Hi folks, after some info / guidance please. My layout will include a viaduct but I'm having trouble researching what the trackbed would be, Would it be ballasted or concrete ? If concrete would the track have been laid on sleepers ? Thanks MalcT
It depends entirely on the type of viaduct. I have stone and brick arched viaducts, which will have ballasted track. There are also some steel bridges, on which I can have a few different treatments. The major plate steel girder bridge also has ballasted track, but the others with trusses or girders underneath and more open structures will get steel or wooden girders or baulks ... if I ever get around to that detail. Best advice is to find photos of the style of viaduct you wish to model, and go with that for how the track is treated. Look at a few cab ride videos on YouTube or DVD to get some ideas.
If you are planning to model a traditional British masonry viaduct then the trackbed would be ballast laid, the substrate beneath the foundation ballast would consist of an arced masonry lining incorporating drainage gullies on each side diverting drainage water out through sluices down the viaduct piers. Obviously for us modelers such detail always goes unseen but as for a precast concrete pad which directly supports trackwork that may well be the case with hi-tec structures designed for ultra high speed transport systems on the Continent or Japan.
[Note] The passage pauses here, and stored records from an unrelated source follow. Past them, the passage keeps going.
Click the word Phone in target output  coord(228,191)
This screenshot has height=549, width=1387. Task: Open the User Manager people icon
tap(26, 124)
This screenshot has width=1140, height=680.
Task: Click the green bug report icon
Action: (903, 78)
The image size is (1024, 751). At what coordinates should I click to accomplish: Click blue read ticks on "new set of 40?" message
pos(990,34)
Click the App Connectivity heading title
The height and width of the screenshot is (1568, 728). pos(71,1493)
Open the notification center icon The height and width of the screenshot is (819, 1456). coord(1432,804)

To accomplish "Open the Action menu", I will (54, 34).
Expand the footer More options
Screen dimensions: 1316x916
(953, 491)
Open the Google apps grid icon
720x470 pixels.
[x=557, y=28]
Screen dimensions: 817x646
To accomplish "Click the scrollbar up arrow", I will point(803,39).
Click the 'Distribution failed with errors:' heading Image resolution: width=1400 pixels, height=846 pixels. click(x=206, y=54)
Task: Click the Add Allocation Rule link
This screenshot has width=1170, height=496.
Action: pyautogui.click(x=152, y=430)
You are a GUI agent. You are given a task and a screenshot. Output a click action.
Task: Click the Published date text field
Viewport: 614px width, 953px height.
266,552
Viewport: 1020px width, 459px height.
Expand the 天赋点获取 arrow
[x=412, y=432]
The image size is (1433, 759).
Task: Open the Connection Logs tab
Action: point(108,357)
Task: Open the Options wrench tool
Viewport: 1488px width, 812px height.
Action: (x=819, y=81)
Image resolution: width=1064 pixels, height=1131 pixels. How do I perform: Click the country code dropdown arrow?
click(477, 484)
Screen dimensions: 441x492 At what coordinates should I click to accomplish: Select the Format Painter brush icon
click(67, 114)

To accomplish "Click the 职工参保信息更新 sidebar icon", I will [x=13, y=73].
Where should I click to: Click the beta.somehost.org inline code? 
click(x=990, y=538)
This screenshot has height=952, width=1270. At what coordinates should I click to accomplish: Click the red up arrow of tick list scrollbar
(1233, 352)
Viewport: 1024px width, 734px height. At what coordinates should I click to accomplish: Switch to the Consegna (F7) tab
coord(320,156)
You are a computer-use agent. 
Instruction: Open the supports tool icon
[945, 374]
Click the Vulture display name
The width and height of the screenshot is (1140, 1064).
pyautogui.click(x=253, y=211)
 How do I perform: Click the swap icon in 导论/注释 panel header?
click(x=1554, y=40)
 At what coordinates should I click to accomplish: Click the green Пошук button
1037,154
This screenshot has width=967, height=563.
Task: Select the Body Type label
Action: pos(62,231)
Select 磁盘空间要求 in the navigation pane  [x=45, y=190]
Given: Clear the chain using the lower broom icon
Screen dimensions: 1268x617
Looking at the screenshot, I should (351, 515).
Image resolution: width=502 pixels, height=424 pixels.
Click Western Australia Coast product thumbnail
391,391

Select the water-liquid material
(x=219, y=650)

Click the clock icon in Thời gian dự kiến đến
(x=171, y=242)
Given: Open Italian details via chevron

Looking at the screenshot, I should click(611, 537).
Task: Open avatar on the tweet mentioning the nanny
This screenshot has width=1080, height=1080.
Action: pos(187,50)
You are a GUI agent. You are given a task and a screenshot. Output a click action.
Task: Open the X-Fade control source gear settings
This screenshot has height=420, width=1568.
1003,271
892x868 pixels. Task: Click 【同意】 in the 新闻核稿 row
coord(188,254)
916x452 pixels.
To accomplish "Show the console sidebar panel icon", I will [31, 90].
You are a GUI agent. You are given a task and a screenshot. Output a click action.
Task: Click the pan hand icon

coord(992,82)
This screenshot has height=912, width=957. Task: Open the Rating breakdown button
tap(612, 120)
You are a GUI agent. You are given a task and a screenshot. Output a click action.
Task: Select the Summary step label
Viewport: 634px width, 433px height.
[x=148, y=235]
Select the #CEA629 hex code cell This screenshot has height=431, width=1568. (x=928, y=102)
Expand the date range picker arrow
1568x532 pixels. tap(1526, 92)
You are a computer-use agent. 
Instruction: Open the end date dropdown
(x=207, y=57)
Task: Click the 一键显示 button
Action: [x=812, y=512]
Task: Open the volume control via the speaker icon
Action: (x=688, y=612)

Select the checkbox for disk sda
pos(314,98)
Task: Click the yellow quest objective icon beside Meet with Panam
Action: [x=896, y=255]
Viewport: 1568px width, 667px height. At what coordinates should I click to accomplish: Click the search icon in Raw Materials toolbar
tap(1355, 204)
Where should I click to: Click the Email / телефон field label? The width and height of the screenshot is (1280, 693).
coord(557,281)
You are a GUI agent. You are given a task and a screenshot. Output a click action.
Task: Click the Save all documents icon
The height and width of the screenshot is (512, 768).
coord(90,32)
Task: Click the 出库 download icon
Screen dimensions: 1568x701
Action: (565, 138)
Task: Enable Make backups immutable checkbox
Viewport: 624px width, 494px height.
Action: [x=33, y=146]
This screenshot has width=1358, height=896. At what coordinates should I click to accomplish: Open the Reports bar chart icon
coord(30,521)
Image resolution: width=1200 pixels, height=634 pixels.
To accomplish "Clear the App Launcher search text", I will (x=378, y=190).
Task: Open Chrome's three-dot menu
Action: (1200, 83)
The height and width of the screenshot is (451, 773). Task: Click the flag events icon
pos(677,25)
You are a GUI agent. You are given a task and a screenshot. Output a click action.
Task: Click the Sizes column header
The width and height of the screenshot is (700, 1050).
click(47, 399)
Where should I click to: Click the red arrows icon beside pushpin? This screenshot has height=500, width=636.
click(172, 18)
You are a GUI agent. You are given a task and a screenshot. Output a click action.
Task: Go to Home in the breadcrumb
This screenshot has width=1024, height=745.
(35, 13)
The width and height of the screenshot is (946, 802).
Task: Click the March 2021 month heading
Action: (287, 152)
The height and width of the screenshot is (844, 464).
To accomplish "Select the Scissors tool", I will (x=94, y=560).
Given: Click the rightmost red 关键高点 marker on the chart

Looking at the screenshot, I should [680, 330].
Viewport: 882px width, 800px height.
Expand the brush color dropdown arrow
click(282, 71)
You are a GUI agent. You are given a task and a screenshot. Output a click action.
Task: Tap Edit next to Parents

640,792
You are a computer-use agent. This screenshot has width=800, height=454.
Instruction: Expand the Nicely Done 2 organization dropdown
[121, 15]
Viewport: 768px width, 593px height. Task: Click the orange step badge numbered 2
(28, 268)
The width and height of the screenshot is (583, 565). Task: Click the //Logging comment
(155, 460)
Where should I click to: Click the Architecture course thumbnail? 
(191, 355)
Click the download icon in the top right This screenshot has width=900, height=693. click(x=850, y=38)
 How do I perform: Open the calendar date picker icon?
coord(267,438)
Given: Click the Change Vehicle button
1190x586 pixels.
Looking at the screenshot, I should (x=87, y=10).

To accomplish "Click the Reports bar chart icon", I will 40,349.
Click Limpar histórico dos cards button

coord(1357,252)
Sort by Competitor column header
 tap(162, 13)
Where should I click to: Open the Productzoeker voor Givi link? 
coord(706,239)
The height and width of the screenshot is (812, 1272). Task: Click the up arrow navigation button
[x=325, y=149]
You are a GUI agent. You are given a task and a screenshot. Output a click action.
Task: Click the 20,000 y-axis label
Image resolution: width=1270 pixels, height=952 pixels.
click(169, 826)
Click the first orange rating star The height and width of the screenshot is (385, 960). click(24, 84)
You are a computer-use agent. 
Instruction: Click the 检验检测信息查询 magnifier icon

If I was doing a viaduct I would model this one. https://en.wikipedia.org/wiki/Glenfinnan_Viaduct#/media/File:Glenfinnan_Viaduct.jpg Made famous by the Harry Potter movies.
Glenfinnan viaduct was the very first concrete structure in the UK, McAlpines were chosen for their skills in using concrete to create mass structures, this was backed up by the fact that the local Scottish stone called "schist" was almost too difficult to work with as a building material. Glenfinnan viaduct still has the same trackbed foundation underlay as a masonry viaduct and the track is top dressed with ballast in the conventional way.
Ahhh Schist ... a mediun grade metamorphic rock, that would have started life as mud / silt, then via compression and time would become the sedimentary rock Shale. Futher compression, & time they would become a low grade regional metamorphic rock Slate then Phyllites. Now add in some volcanic or mountain building activity and the rocks start to crystalise and align and become Schists. If you go a bit further, just before they would melt and become an igneous they become Gneises. See it's not just model railways I can blether about. Whats more worrying, is the last time I did any Geology was 42 years ago, and I can remember that, I just wish I could remember where I put my glasses this morning Paul
Great explanation there Dundee... I knew if I talked about such a subject it would prompt a more consistent answer , so folks the moral of the story is if you are thinking of building viaducts then avoid making them from "schist" at all cost as they won't stand the fullness of time otherwise.